L’ouvrage “Flash of the Spirit : African and Afro-American art and philosophy” de Robert Farris Thompson renforce également son intérêt pour la culture du continent. “Le livre s'intéresse à cinq populations africaines - Yoruba, Kongo, Ejagham, Mande et Cross River - qui ont développé des symboles que l’on va retrouver via la diaspora africaine dans les Caraïbes et aux Etats-Unis”, décrit Dagara Dakin de la Fondation Vuitton.
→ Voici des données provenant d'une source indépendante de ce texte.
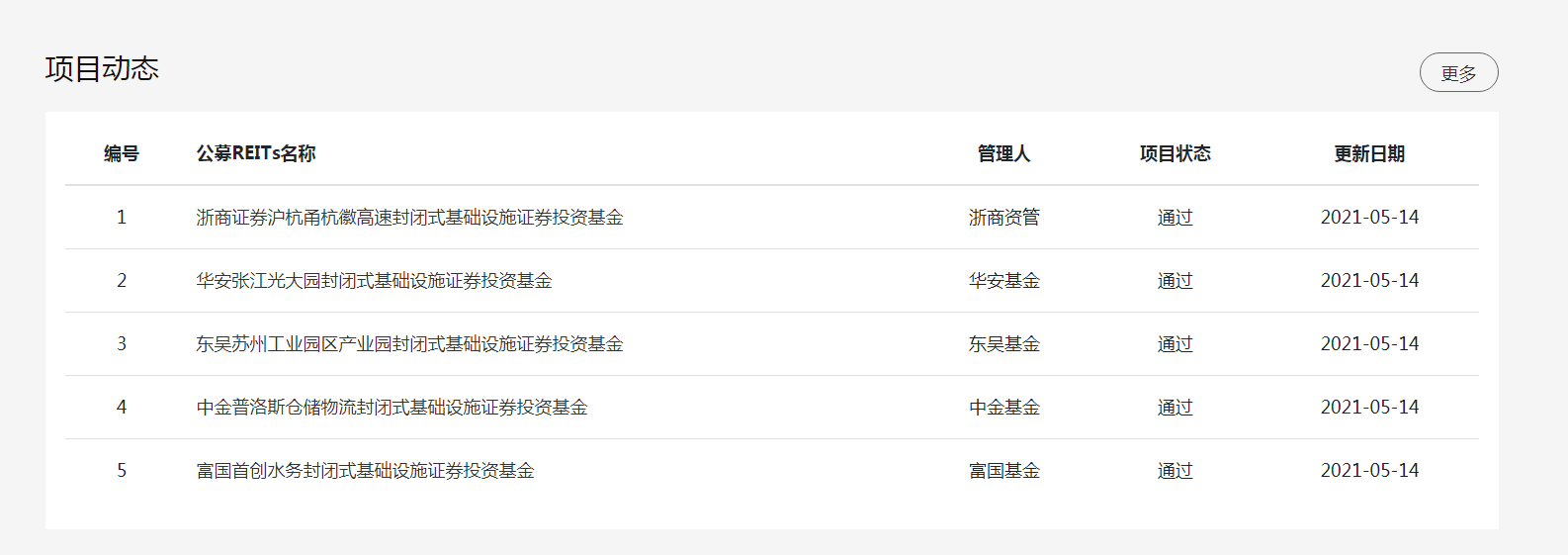This screenshot has width=1568, height=555.
Task: Open 中金普洛斯仓储物流封闭式基础设施证券投资基金 link
Action: (x=392, y=408)
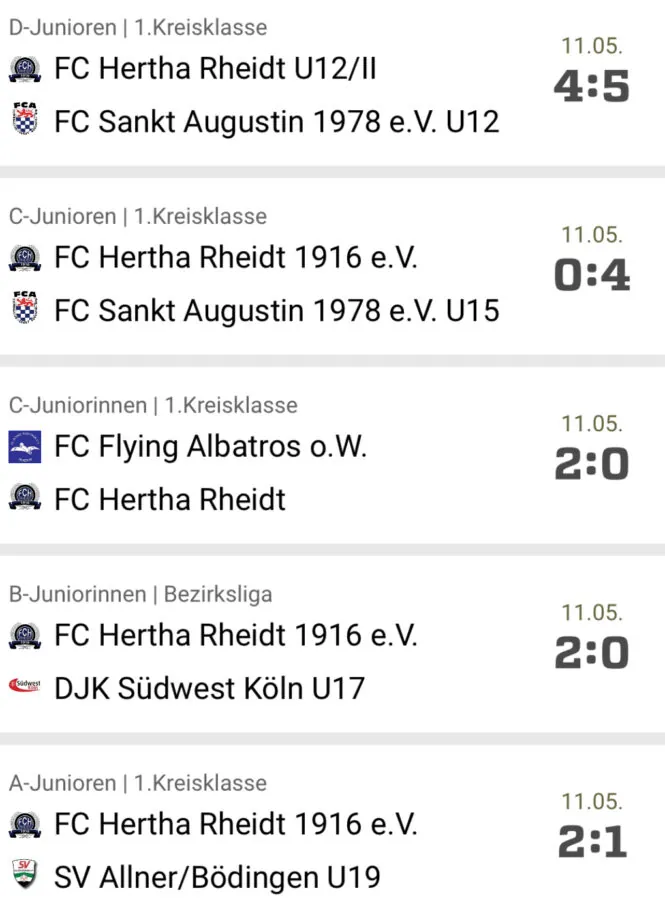Click Hertha Rheidt crest in C-Junioren match
This screenshot has width=665, height=914.
click(x=25, y=258)
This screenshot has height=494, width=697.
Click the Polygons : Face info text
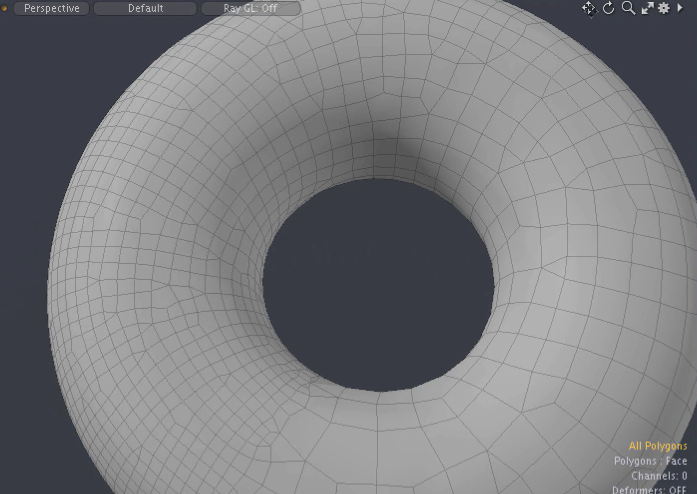pos(650,461)
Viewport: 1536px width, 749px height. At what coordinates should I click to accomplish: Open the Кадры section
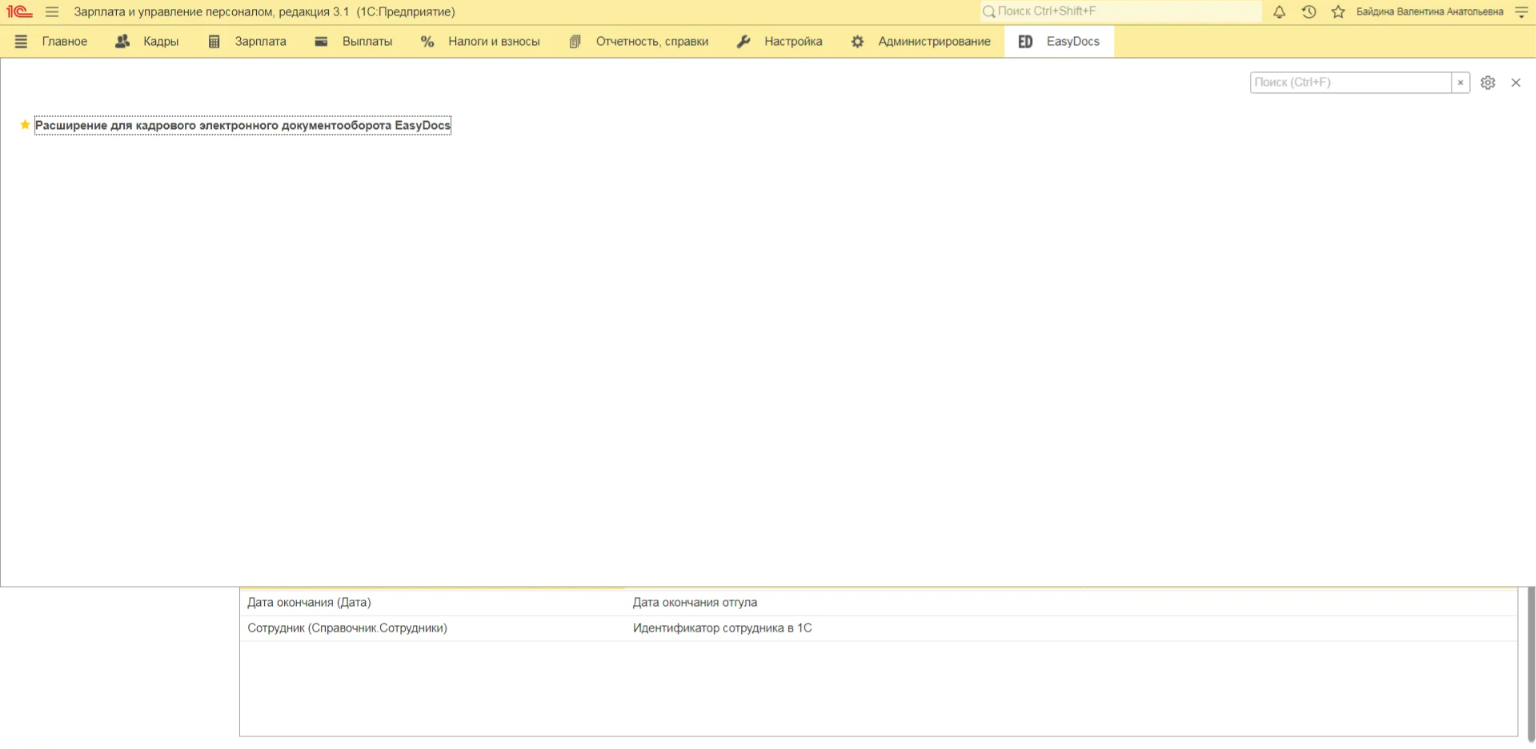[x=148, y=42]
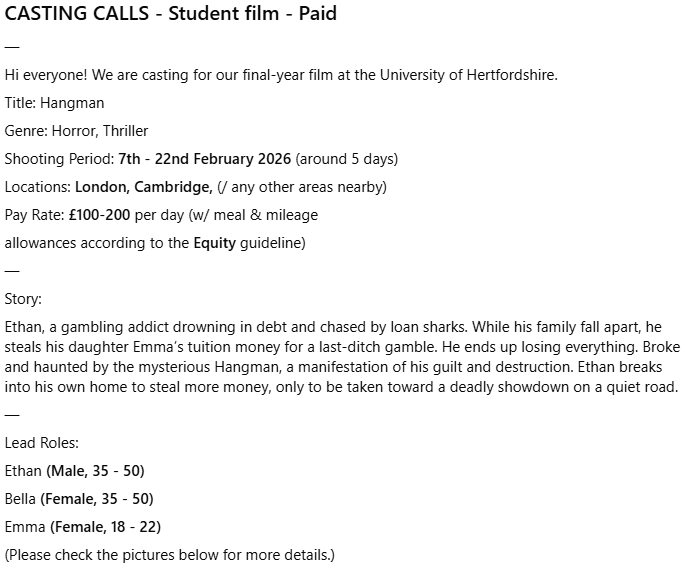Viewport: 690px width, 583px height.
Task: Click the bold "£100-200" pay rate
Action: pyautogui.click(x=100, y=215)
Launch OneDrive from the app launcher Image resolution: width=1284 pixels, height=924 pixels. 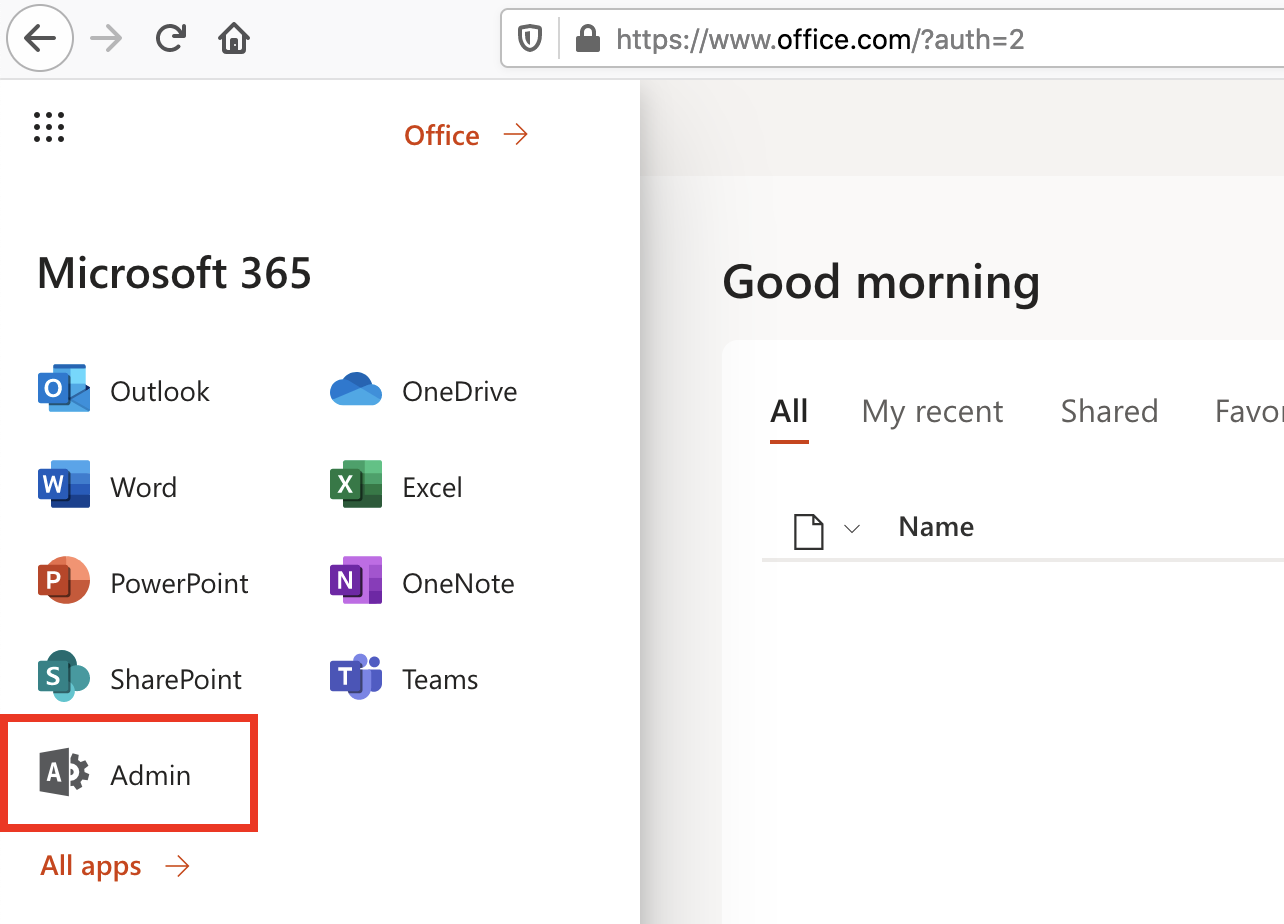click(x=356, y=390)
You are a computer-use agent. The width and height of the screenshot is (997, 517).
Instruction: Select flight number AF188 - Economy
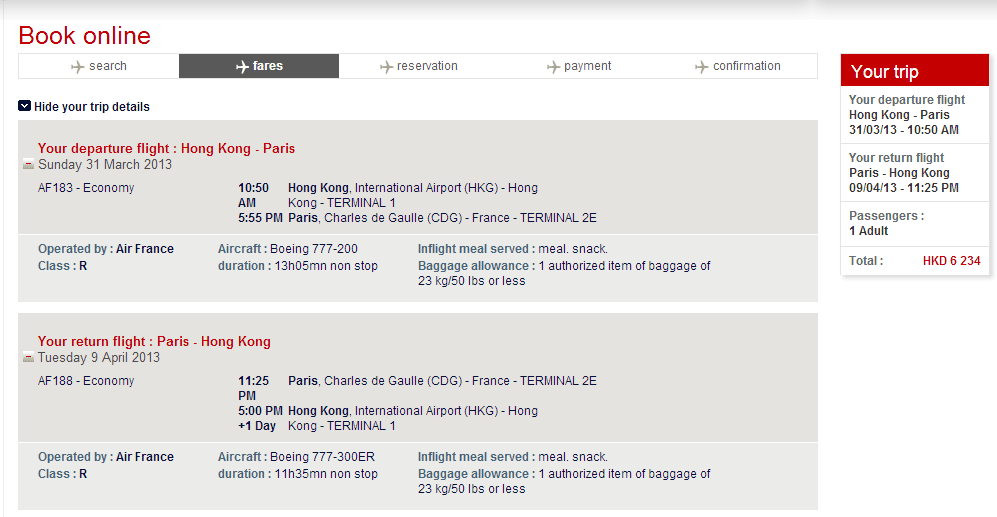86,381
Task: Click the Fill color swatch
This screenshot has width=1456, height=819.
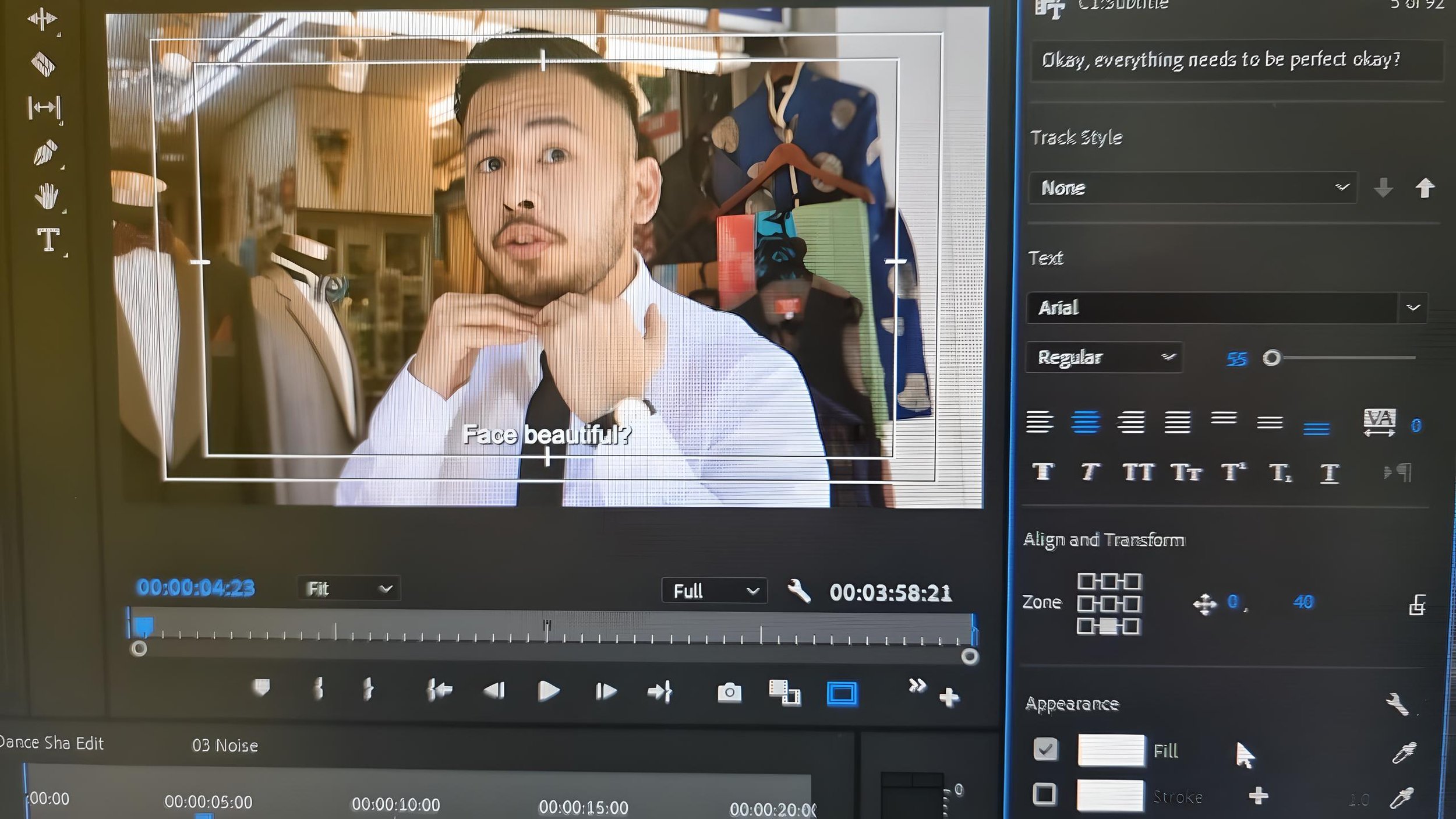Action: click(x=1111, y=750)
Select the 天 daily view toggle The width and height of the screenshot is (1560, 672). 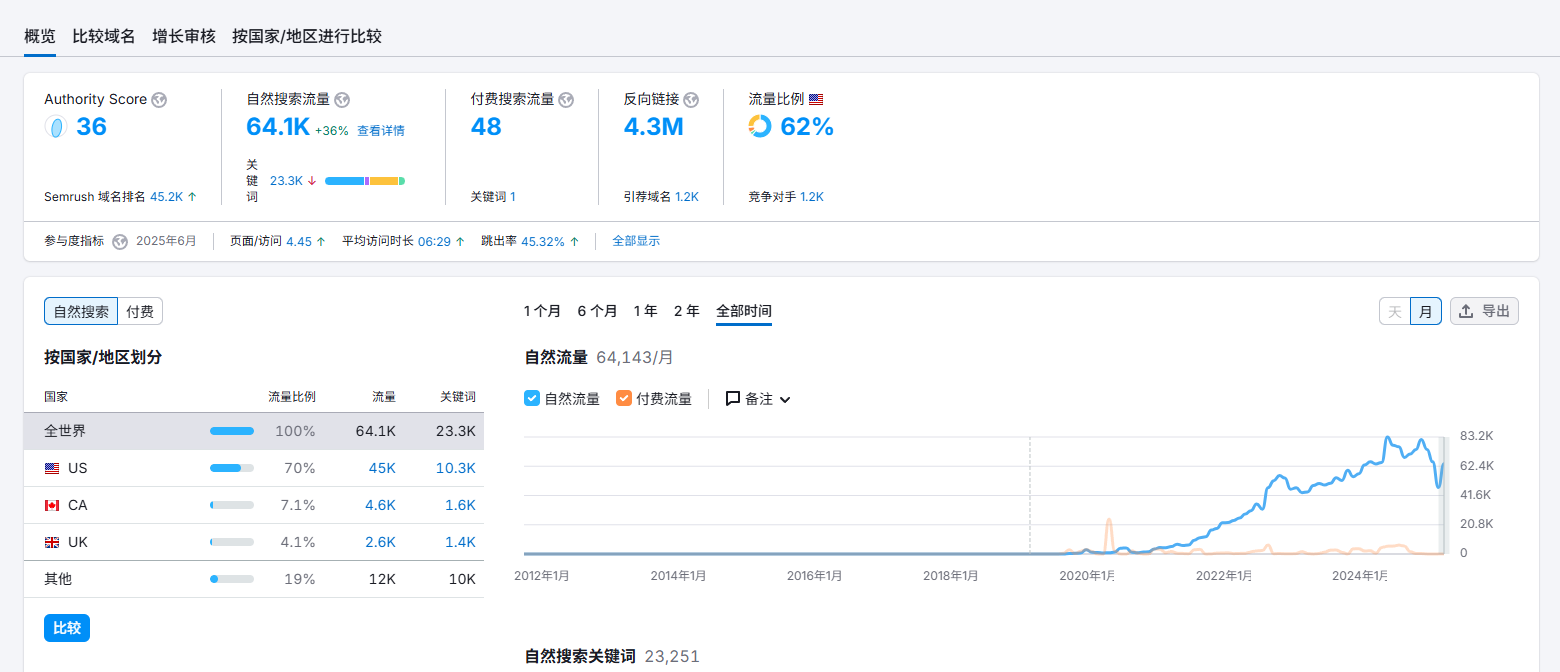pos(1395,312)
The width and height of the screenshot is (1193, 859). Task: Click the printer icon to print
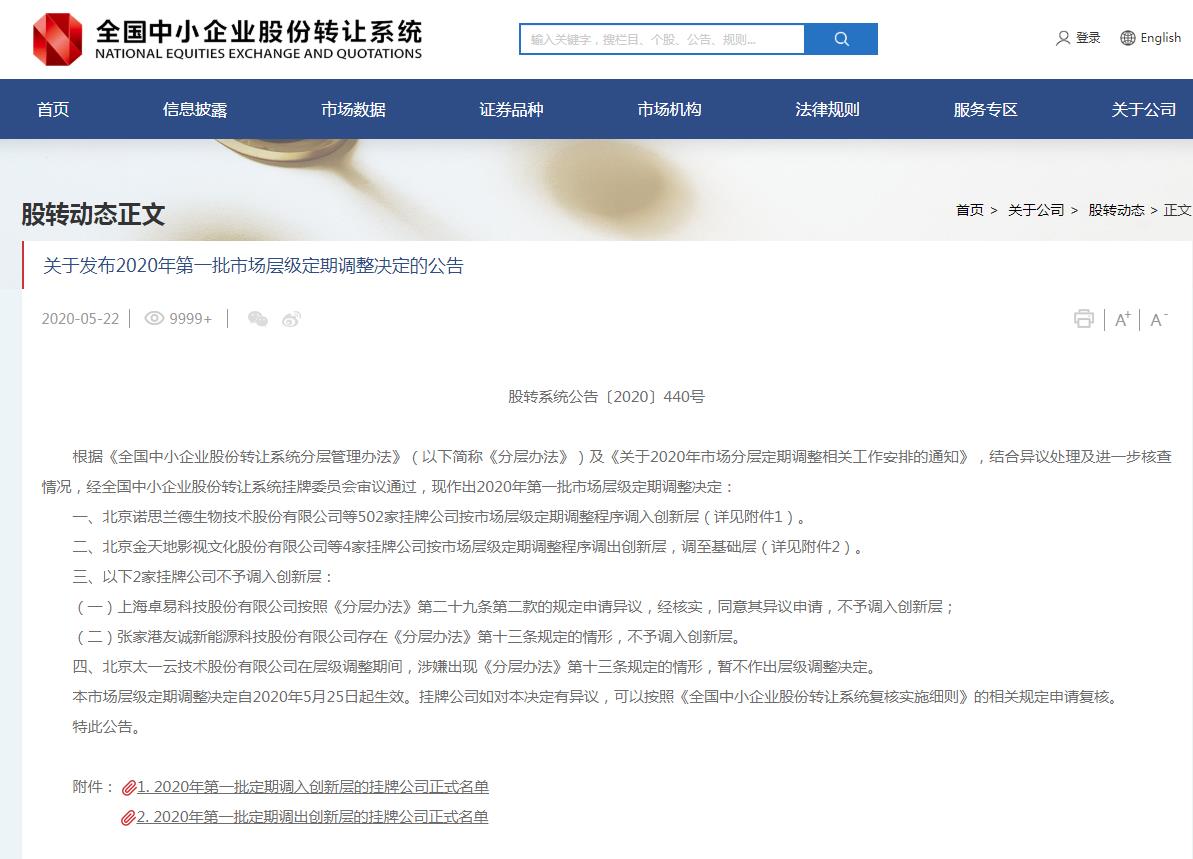(1083, 319)
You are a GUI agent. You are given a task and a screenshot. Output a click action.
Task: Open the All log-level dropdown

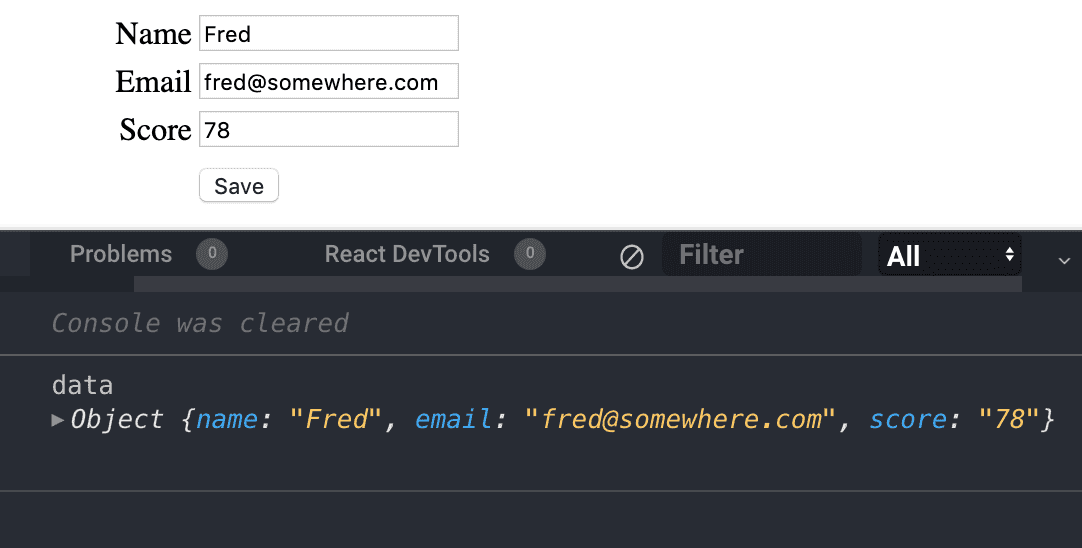click(950, 256)
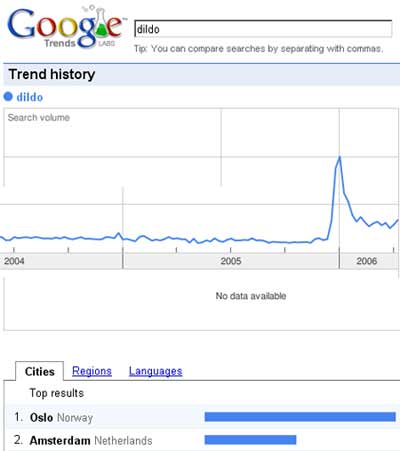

“Ici, Jean-Michel Basquiat en fait un personnage iconique. Dans ce bas relief, il y a des lattes de bois, repeintes en doré. En Occident, dans les figures religieuses, on va utiliser l’or pour parler de cette dimension sacrée des figures qui sont représentées. Il fait du griot un personnage sacré.” Dagara Dakin, spécialiste de l'art africain à la Fondation Louis Vuitton.
© C. Bour / TV5 MONDE
Basquiat en Côte d’ivoire : exposition au centre culturel Français à Abidjan
Peu de gens le savent mais Basquiat est venu en Côte d’Ivoire un an avant sa mort. Du 10 octobre au 7 novembre 1986, Basquiat expose au centre culturel français d’Abidjan.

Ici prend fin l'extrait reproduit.